Le commerce de la mode en ligne, malgré sa croissance insolente, reste hanté par un fantôme, un paradoxe qui freine sa pleine rentabilité : comment vendre une expérience intrinsèquement physique, celle du vêtement que l'on touche, que l'on sent et que l'on essaie, à travers la froideur d'un écran digital ? Cette question fondamentale est la source de son plus grand défi, une véritable hémorragie financière et logistique : le retour massif des produits. Cette semaine , Google a levé le voile sur une expérience issue de ses laboratoires d'innovation qui, loin d'être un simple gadget, pourrait bien être la réponse la plus pertinente à ce jour. Son nom : Doppl.

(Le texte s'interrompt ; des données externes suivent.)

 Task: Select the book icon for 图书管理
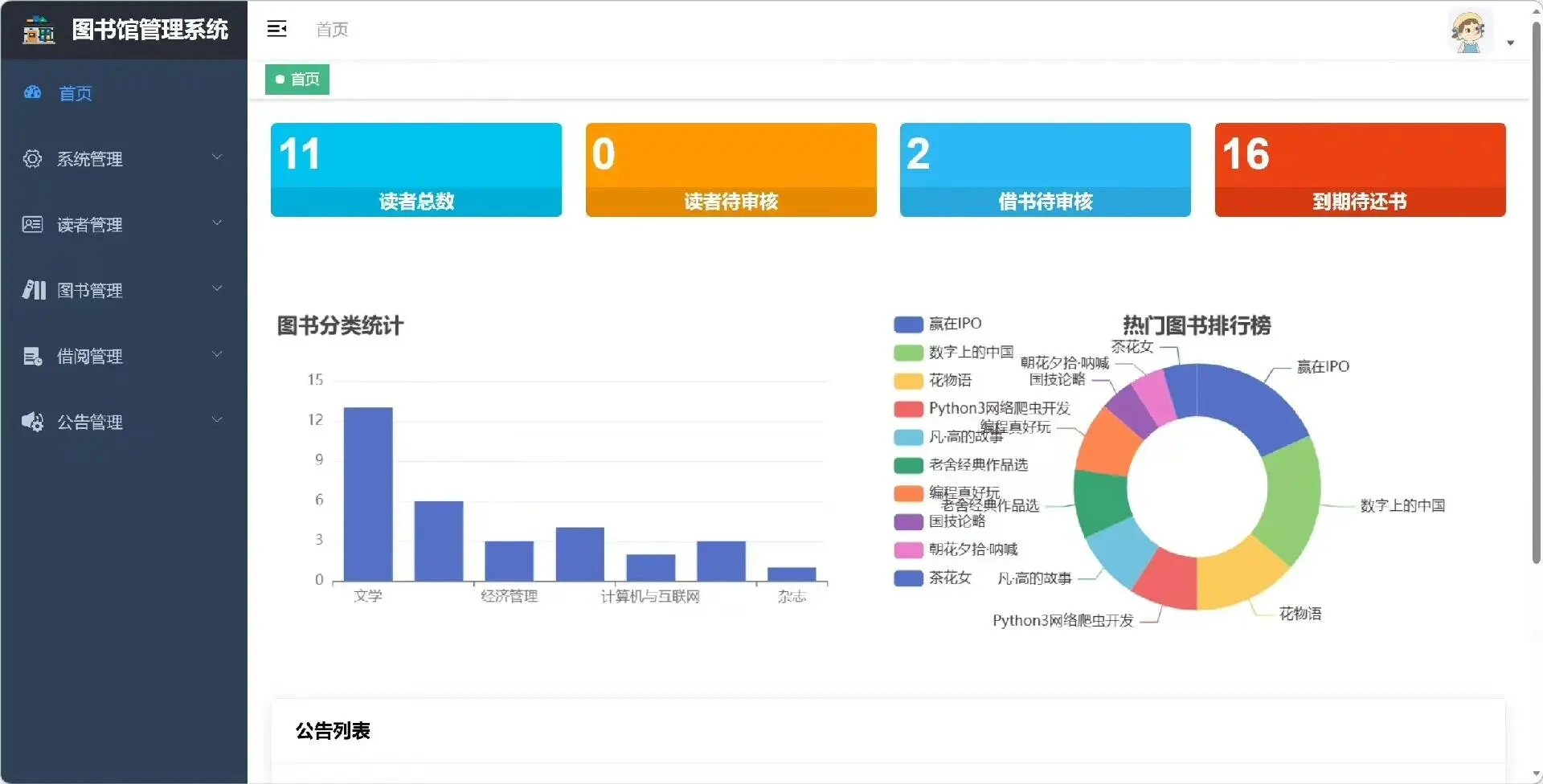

Il s'agit d'une nouvelle application mobile dont l'ambition est de combler le fossé abyssal entre le désir suscité par une photo et la réalité, parfois décevante, du vêtement une fois déballé. Précisons-le d'emblée, car cela conditionne toute l'analyse : Doppl est pour l'instant une application expérimentale, un "proof of concept" dont la disponibilité est limitée au seul marché américain. Cependant, elle agit comme un puissant signal, une fenêtre ouverte sur ce que sera demain l'expérience d'achat en ligne. Il convient donc de l'analyser non pas comme un produit fini, mais comme la manifestation d'une tendance de fond que nul acteur du retail ne peut plus ignorer.

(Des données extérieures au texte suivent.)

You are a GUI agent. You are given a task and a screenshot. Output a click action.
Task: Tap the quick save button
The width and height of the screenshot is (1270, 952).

Doppl, une avancée technologique au service de la simplicité
Loin des technologies d'essayage virtuel complexes du passé, Doppl mise sur une simplicité et une accessibilité déconcertantes. Le processus, tel que décrit, est d'une fluidité remarquable et se divise en deux étapes claires pour l'utilisateur.
La création de l'avatar personnel : Tout commence par l'utilisateur lui-même. Pour créer son modèle virtuel, il lui suffit de charger dans l'application une seule photo de lui, prise de plein pied. L'application se charge alors de créer un avatar numérique personnalisé qui servira de base pour tous les essayages futurs. Cette étape initiale est la clé pour que l'essayage soit le plus réaliste et personnel possible.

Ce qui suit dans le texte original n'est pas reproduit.